On cybersecurity, CMC raised “mastering core technologies” as a critical requirement in a context where data, platforms, and standards risk being influenced by external technology centers. The company emphasized that investment in science and technology should be viewed as investment in national sovereignty; and that cybersecurity must be integrated alongside AI, data, and digital infrastructure from the design stage.

Photo 3: The seminar “Resolutions No. 57-NQ/TW and 68-NQ/TW: A foundation for private enterprises to make breakthroughs in science and technology development, innovation, and digital transformation.”

“Reform must be substantive”: from mechanisms to implementation capacity

According to Mr.
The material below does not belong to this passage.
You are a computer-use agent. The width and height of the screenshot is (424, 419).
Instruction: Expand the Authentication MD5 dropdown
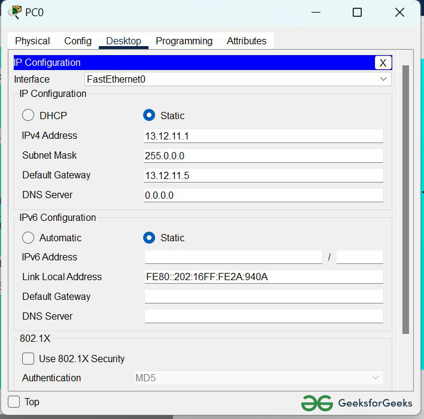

Dang Tung Son, the double-digit growth target is only feasible if institutional reforms are sufficiently deep and consistently implemented—especially at “touchpoints” between the State and enterprises. From a technology business perspective, CMC believes the public administration apparatus must shift decisively toward a service-oriented, companion mindset; only then can new resolutions be translated into real projects, products, and competitiveness.

In that spirit, CMC proposed several directions to “expand market space” for private enterprises.

First, expand and stabilize conditions for private enterprises to participate in investing in digital infrastructure for national-level challenges—from data centers, cloud, and AI to shared digital platforms. According to CMC, this approach helps reduce pressure on public investment, raise competitiveness, and attract high-quality capital flows from both domestic and international sources.

Second, with an AI-First approach, training large language models requires enormous computing capacity; CMC recommended mechanisms for private enterprises to participate in operating high-performance computing (HPC) infrastructure / AI data centers under public–private partnership (PPP) models, providing computing services for the public sector and the AI startup community.

Third, promote “market-shaping” through public procurement: CMC recommended mechanisms to ensure fair competition and open public procurement packages for science and technology to all stakeholders—especially private enterprises and SMEs—while prioritizing procurement of “Make in Viet Nam” products that have mastered core technologies, thereby creating an initial market and commercial confidence.

Complementing this solution set, CMC committed to acting as an “anchor enterprise,” leading the development of a localization portfolio to connect SMEs and startups; and proposed studying a scoring/incentive mechanism for enterprises with accompanying ecosystems and strong technology diffusion potential.

Concluding the presentation, CMC’s representative emphasized a transition from the phase of “establishing and kickstarting” to “deep implementation”—turning policy into products and ideas into real-world value. The company affirmed its readiness to accompany and share responsibility in translating strategic orientations into national competitiveness in a new era.